Multi-provider OCR, document processing, and web content extraction with a unified interface.

Overview

From simple text extraction to advanced document understanding — Pipelex handles it all. Basic PDF text extraction works out of the box (via pypdfium2), but real documents demand more: OCR for scanned pages, layout analysis for complex structures, image extraction, and VLM-powered understanding.
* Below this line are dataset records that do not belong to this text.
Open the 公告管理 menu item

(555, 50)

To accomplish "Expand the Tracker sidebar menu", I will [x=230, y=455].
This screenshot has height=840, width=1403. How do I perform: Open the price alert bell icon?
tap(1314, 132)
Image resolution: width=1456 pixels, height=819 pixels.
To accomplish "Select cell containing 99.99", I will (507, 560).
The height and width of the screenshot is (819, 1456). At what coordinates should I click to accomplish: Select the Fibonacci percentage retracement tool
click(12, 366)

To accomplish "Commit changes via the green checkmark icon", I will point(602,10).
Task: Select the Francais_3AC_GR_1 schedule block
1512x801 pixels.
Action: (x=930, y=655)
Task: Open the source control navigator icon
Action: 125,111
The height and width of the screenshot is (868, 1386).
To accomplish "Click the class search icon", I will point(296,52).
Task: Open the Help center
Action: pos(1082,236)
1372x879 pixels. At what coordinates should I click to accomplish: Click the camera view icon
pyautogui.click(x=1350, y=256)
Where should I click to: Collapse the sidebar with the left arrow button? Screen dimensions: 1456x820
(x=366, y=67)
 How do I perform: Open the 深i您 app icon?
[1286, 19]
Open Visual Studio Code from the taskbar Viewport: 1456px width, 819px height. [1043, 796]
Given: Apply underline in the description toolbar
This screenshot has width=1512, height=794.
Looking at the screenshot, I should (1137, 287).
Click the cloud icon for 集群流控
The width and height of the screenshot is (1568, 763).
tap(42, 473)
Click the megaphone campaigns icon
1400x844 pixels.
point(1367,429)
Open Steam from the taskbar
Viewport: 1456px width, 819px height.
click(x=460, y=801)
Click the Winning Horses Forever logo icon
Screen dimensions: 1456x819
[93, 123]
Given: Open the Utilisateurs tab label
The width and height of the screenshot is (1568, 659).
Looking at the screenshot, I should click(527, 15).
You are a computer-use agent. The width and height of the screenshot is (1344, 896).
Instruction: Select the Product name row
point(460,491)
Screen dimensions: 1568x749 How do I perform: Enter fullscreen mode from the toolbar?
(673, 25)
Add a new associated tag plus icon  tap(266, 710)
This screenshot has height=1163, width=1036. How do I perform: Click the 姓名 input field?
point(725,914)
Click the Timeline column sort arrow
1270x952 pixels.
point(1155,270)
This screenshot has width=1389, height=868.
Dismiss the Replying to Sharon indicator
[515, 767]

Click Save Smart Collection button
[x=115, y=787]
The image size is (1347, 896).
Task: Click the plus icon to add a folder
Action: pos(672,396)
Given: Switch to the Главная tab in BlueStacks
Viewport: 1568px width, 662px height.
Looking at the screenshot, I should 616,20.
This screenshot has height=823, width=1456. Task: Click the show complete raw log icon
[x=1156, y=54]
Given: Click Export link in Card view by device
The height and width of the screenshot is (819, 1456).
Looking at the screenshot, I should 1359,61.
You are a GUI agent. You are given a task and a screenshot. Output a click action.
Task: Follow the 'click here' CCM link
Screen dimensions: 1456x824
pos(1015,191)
Unlike LLM APIs (partly standardized around OpenAI's completions API), the OCR landscape is fragmented. Pipelex solves this with a unified interface: swap providers by changing your PipeExtract config, no code changes required. For web pages, Linkup Fetch extracts content directly from URLs using the same PipeExtract pattern.

Supported Providers

Provider Type Description
pypdfium2 Built-in Basic PDF text and image extraction without AI inference — works out of the box with no API keys
Mistral OCR Cloud API Industry-leading document understanding for media, text, tables, and equations
docling Local SDK IBM's open-source extraction library with local CPU processing and optional GPU acceleration
Azure Document Intelligence Gateway Enterprise-grade OCR with high accuracy for complex layouts, tables, and handwriting
Deepseek-OCR Gateway Open-source model optimized for markdown extraction from images
Linkup Fetch Cloud API Web page content extraction — fetches and extracts text from web URLs

Key Capabilities

  • Page view generation — High-fidelity image rendering of extracted pages via pypdfium2
  • Embedded image extraction — Capture images found within documents
  • Layout analysis — Structured extraction of complex document layouts
  • Table recognition — Automatic table detection and extraction
  • Handwriting support — Via providers that support handwriting recognition (e.g., Azure Document Intelligence)
  • Multi-page processing — Batch processing of document pages with per-page results
  • Web page extraction — Fetch and extract content from web page URLs via Linkup Fetch

Documents in LLM Prompts

Include PDFs directly in your prompts using @variable syntax. PipeLLM automatically handles document rendering — single documents, multiple documents, and mixed content combining text, images, and PDFs are all supported. Web page content extracted via PipeExtract follows the same pattern.